* _Excerpt provided_
┄┄┄┄┄┄

The Great Classification Showdown: OSS vs BERT on Consumer Hardware

Community Article Published January 26, 2026

Can you really train production-grade AI models on the same GPU that runs your Steam library? Spoiler: yes, and your electricity bill will thank you.

HELIOS-01 Gaming PC with RGB lighting

Meet HELIOS-01, my home office's secondary heating system that occasionally trains ML models.

The Setup: A Tale of Skeptical Colleagues

Picture this: a typical Monday morning standup. The team is discussing how to classify thousands of multilingual customer support messages per week. Multiple tags per message. Four languages. The usual enterprise chaos.

"Just use ChatGPT," someone suggests. "Classification is a solved problem."

And they're not wrong! API-based solutions work great... until you start doing the math on processing 1000+ messages weekly across four languages. Then there's the latency, the vendor lock-in, the data privacy concerns, and that nagging feeling that you're paying someone else to run model.predict() on your data.

So I did what any reasonable ML engineer would do: I went home and asked my GPU to prove a point.

The Challenge

EuroChef+ Logo

For this experiment, I created EuroChef+, a fictional European culinary streaming platform (think Netflix, but every show ends with someone saying "bon appétit" in four different languages). Their customer support team deals with:

  • 4 languages: English, French, Dutch, and German
  • 15 possible tags per message: technical issues, billing, content requests, urgency levels, user types, emotional states
  • Multi-label classification: A single message might be tagged as [technical_issue, urgent, premium_user, frustrated]
  • Real-world messiness: Typos, franglais, varying message lengths, and the occasional CAPS LOCK customer

The dataset (1000 synthetic messages) was generated using OpenAI and Gemini APIs with carefully crafted prompts to mimic real customer support scenarios.

┄┄┄┄┄┄

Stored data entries
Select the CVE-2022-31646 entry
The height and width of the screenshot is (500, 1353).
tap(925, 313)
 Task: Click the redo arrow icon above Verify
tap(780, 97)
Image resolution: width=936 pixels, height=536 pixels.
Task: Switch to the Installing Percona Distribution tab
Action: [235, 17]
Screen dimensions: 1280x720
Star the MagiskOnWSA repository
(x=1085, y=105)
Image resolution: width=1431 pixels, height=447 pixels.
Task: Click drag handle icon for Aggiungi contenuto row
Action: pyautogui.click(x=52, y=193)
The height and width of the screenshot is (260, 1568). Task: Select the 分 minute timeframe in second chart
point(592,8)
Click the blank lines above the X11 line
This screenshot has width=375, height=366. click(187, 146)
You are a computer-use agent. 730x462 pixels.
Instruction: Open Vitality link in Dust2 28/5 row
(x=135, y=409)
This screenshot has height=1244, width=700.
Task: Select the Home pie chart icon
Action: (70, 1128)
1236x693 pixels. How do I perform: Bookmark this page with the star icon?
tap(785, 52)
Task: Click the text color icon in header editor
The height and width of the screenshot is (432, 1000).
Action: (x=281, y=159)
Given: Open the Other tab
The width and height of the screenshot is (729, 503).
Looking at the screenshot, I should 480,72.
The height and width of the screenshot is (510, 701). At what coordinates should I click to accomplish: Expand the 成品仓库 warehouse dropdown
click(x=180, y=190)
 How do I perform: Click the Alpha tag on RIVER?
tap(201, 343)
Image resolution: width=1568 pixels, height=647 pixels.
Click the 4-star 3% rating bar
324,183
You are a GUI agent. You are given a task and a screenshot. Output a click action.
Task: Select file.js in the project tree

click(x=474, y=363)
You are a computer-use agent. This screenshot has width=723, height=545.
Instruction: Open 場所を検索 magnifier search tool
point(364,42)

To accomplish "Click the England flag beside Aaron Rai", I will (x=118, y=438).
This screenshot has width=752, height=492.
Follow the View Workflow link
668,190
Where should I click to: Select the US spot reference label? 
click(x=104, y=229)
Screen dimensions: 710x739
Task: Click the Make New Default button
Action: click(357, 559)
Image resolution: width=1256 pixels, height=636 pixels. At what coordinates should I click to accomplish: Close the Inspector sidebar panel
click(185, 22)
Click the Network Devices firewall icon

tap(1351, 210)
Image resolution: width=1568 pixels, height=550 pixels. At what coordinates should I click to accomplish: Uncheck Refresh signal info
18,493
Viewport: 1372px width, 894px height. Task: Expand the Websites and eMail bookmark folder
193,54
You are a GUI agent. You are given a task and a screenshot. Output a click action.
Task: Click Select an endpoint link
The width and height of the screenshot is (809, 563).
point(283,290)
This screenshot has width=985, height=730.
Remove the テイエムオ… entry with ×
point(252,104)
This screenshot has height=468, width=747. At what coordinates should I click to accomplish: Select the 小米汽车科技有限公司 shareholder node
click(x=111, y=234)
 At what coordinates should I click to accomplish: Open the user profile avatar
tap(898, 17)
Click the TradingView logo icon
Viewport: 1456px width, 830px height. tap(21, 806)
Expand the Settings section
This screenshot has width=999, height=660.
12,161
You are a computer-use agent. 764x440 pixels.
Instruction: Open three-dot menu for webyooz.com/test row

┄┄┄┄┄┄

Please carry on the article comparing OSS and BERT classification on consumer hardware, picking up after its last sentence. The records were taken from a separate source and are unrelated to the article.

* _Result for this exercise_
A Note on Synthetic Data

"But wait," I hear you say, "synthetic data? Isn't that cheating?"

Fair question. The dataset deliberately includes imperfect labels, typos, and realistic edge cases—because real customer data is messy too. The goal wasn't to create a perfect benchmark, but to simulate what you'd actually encounter in production: customers who write "J'ai un problème avec le streaming!!!" while also being tagged as both frustrated and premium_user. The labels were generated with guidance but not manually verified—just like when you're bootstrapping a classification system with limited annotation budget.

The Contenders

In the Red Corner: GPT-OSS-20B with LoRA

GPT-OSS-20B

OpenAI's GPT-OSS-20B is a 21-billion parameter model that punches way above its weight class. Thanks to its Mixture-of-Experts (MoE) architecture and MXFP4 quantization, this beast fits in ~16GB of VRAM.

MXFP4, you say? It's OpenAI's quantization format that compresses weights to approximately 4 bits per parameter. The "MX" stands for Microscaling—a block-wise quantization approach where small groups of weights share a scaling factor, preserving more precision than naive 4-bit quantization. The result? A 20B model that plays nice with consumer GPUs without completely destroying your inference quality.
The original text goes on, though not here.